++++ Given entries ++++

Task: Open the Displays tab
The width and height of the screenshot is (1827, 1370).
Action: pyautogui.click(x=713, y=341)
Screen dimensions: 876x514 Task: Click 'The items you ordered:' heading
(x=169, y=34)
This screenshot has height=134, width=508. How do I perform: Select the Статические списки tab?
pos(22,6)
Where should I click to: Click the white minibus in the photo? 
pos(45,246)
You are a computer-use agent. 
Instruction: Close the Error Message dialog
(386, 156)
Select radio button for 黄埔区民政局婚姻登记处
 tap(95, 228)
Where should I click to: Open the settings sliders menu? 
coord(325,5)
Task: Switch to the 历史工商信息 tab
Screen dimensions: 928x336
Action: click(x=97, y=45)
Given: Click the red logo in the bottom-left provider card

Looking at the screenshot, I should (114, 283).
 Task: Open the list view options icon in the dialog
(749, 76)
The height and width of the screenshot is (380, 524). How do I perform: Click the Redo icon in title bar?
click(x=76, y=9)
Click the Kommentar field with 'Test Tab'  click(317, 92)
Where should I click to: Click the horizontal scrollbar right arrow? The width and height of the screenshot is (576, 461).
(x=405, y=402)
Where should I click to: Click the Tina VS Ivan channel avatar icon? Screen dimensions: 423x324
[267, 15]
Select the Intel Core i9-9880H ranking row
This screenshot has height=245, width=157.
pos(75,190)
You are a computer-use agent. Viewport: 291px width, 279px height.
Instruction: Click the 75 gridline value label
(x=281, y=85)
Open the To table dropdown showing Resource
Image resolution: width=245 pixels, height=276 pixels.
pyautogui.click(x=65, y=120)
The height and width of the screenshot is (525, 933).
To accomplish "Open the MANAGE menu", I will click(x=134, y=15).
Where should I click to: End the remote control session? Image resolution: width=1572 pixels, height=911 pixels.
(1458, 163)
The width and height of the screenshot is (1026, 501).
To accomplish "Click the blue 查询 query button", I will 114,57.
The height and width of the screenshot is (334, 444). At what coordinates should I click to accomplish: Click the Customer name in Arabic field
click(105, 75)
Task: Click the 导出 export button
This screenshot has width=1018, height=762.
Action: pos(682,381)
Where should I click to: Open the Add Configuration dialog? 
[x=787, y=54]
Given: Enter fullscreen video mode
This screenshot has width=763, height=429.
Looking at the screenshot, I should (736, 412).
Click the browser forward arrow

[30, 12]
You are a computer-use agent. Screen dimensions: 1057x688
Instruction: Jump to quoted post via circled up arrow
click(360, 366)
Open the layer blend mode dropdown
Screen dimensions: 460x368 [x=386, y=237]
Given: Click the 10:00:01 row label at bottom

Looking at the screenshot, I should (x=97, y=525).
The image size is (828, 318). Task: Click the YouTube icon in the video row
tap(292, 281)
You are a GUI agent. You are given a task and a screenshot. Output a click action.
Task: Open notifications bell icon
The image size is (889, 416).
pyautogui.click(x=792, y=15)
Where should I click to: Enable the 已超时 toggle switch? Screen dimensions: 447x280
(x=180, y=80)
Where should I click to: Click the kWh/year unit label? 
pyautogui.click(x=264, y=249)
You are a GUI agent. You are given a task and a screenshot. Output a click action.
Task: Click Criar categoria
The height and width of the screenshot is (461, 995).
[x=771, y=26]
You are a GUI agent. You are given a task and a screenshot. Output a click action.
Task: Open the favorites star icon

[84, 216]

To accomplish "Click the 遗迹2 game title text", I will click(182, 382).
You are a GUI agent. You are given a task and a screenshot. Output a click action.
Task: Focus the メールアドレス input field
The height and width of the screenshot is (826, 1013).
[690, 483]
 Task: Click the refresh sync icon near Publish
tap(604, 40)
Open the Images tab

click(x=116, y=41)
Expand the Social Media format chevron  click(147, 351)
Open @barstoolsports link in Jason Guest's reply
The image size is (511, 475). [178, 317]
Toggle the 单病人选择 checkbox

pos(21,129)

++++

▶ Requirements:
Reproduce the entire listing above line for line, keeping every character unchanged.

▶ Answer:
Task: Open the Displays tab
The width and height of the screenshot is (1827, 1370).
Action: pyautogui.click(x=713, y=341)
Screen dimensions: 876x514 Task: Click 'The items you ordered:' heading
(x=169, y=34)
This screenshot has height=134, width=508. How do I perform: Select the Статические списки tab?
pos(22,6)
Where should I click to: Click the white minibus in the photo? 
pos(45,246)
You are a computer-use agent. 
Instruction: Close the Error Message dialog
(386, 156)
Select radio button for 黄埔区民政局婚姻登记处
 tap(95, 228)
Where should I click to: Open the settings sliders menu? 
coord(325,5)
Task: Switch to the 历史工商信息 tab
Screen dimensions: 928x336
Action: click(x=97, y=45)
Given: Click the red logo in the bottom-left provider card

Looking at the screenshot, I should (114, 283).
 Task: Open the list view options icon in the dialog
(749, 76)
The height and width of the screenshot is (380, 524). How do I perform: Click the Redo icon in title bar?
click(x=76, y=9)
Click the Kommentar field with 'Test Tab'  click(317, 92)
Where should I click to: Click the horizontal scrollbar right arrow? The width and height of the screenshot is (576, 461).
(x=405, y=402)
Where should I click to: Click the Tina VS Ivan channel avatar icon? Screen dimensions: 423x324
[267, 15]
Select the Intel Core i9-9880H ranking row
This screenshot has height=245, width=157.
pos(75,190)
You are a computer-use agent. Viewport: 291px width, 279px height.
Instruction: Click the 75 gridline value label
(x=281, y=85)
Open the To table dropdown showing Resource
Image resolution: width=245 pixels, height=276 pixels.
pyautogui.click(x=65, y=120)
The height and width of the screenshot is (525, 933).
To accomplish "Open the MANAGE menu", I will click(x=134, y=15).
Where should I click to: End the remote control session? Image resolution: width=1572 pixels, height=911 pixels.
(1458, 163)
The width and height of the screenshot is (1026, 501).
To accomplish "Click the blue 查询 query button", I will 114,57.
The height and width of the screenshot is (334, 444). At what coordinates should I click to accomplish: Click the Customer name in Arabic field
click(105, 75)
Task: Click the 导出 export button
This screenshot has width=1018, height=762.
Action: pos(682,381)
Where should I click to: Open the Add Configuration dialog? 
[x=787, y=54]
Given: Enter fullscreen video mode
This screenshot has width=763, height=429.
Looking at the screenshot, I should (736, 412).
Click the browser forward arrow

[30, 12]
You are a computer-use agent. Screen dimensions: 1057x688
Instruction: Jump to quoted post via circled up arrow
click(360, 366)
Open the layer blend mode dropdown
Screen dimensions: 460x368 [x=386, y=237]
Given: Click the 10:00:01 row label at bottom

Looking at the screenshot, I should (x=97, y=525).
The image size is (828, 318). Task: Click the YouTube icon in the video row
tap(292, 281)
You are a GUI agent. You are given a task and a screenshot. Output a click action.
Task: Open notifications bell icon
The image size is (889, 416).
pyautogui.click(x=792, y=15)
Where should I click to: Enable the 已超时 toggle switch? Screen dimensions: 447x280
(x=180, y=80)
Where should I click to: Click the kWh/year unit label? 
pyautogui.click(x=264, y=249)
You are a GUI agent. You are given a task and a screenshot. Output a click action.
Task: Click Criar categoria
The height and width of the screenshot is (461, 995).
[x=771, y=26]
You are a GUI agent. You are given a task and a screenshot. Output a click action.
Task: Open the favorites star icon

[84, 216]

To accomplish "Click the 遗迹2 game title text", I will click(182, 382).
You are a GUI agent. You are given a task and a screenshot. Output a click action.
Task: Focus the メールアドレス input field
The height and width of the screenshot is (826, 1013).
[690, 483]
 Task: Click the refresh sync icon near Publish
tap(604, 40)
Open the Images tab

click(x=116, y=41)
Expand the Social Media format chevron  click(147, 351)
Open @barstoolsports link in Jason Guest's reply
The image size is (511, 475). [178, 317]
Toggle the 单病人选择 checkbox

pos(21,129)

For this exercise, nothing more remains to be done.